West Ham apparently poised to loan out the only fit right-back on the roster.

West Ham United v AFC Bournemouth - Premier League Photo by Michael Regan/Getty Images

Rumors have been circling about that West Ham’s soon-to-be-only right-back on the roster, Sam Byram, could be headed out on loan this summer. It’s been reported as well that, given the right price, the Hammers would be fine with selling the 23-year-old defender. We know what you’re thinking, readers: yes, that would be a very, very stupid thing to do for a team that has struggled to fill the right-back position. Yet, this stance that Byram going out on loan would be a bad move is exactly why we expect it to definitely happen.

Well, bud, your dream might just come true a year later.

Byram is young, so Slaven Bilić—to absolutely no one’s surprise—most likely isn’t playing Byram because of his own occasional paroxysms of ageism. With an elderly Arbeloa ready to leave the club, Byram will soon be the last mohican on this roster at right-back. Not that either of the two have been given much playing time this season. Bilić has been slotting the athletic—but still not a proper right-back—Cheikhou Kouyaté into the aforementioned position instead of playing the actual right-backs on the roster, and it’s not like that has really worked out.

It’s no secret that Bilić needs to make some changes, but to loan out Byram when the board has done nothing to acquire a right-back is asking for trouble. West Ham United will have no right-back, and they will, for the foreseeable future, be forcing a square peg into a not-square hole. Yes, Kouyaté is athletic, but as our writer HammerPete put it:

“It is painfully obvious to even the most casual fan that Cheikhou Kouyaté is not a right-back. Oh, he’s a good footballer and decent defender, and can even run up and down the pitch pretty well, but he doesn’t provide service into the box or to the forwards.”

Byram, when given his chance to play, has done all of what Kouyaté simply cannot do at right-back and then some. Before Aaron Cresswell started to really stink it up this year, there were whispers that Byram would be West Ham’s Cresswell of the right side of the field: attacking up the pitch almost as a wingback, booting pinpoint crosses to the box, and making key passes to the midfielders who could then punch it toward the forward(s). Unfortunately, that comparison to Cresswell is not becoming at the moment. What Byram could be, though, is a solid attacking defender for a team that could use a lot of help in a gravely shallow position.

Sure, this is just a rumor and until it actually gets some legs we can’t blame the brass for even attempting to make such an asinine move because, once again, it is just a rumor.
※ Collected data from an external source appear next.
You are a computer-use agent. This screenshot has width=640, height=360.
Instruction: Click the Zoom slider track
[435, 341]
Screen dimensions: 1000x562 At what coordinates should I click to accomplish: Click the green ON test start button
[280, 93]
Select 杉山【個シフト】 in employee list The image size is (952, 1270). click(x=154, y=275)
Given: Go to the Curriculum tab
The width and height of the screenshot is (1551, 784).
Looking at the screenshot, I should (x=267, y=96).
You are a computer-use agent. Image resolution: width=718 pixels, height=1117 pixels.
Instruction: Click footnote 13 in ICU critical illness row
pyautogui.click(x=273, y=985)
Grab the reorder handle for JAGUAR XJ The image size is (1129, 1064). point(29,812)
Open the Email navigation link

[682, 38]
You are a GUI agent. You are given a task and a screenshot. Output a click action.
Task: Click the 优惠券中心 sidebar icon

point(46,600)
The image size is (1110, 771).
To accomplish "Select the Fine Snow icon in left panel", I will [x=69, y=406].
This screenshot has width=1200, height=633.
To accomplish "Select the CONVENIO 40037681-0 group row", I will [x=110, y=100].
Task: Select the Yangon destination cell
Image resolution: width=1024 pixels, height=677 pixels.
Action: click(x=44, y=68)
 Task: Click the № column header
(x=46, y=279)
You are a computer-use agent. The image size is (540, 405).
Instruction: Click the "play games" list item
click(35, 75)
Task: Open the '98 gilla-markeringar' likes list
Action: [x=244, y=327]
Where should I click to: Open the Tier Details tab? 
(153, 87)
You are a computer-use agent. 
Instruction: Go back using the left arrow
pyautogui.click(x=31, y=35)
The problem, though, is that we believe West Ham’s board would actually sell the only fit right-back on the squad with no known plan to get another. Worse off, if Byram were to be loaned/sold with no backup plan, the board would inevitably end up doing what they always do. They would make a last-second panic buy that would ultimately not pan out, and that move would just leave supporters wishing for a board that’d uphold its damned promises for once. Around and around we go.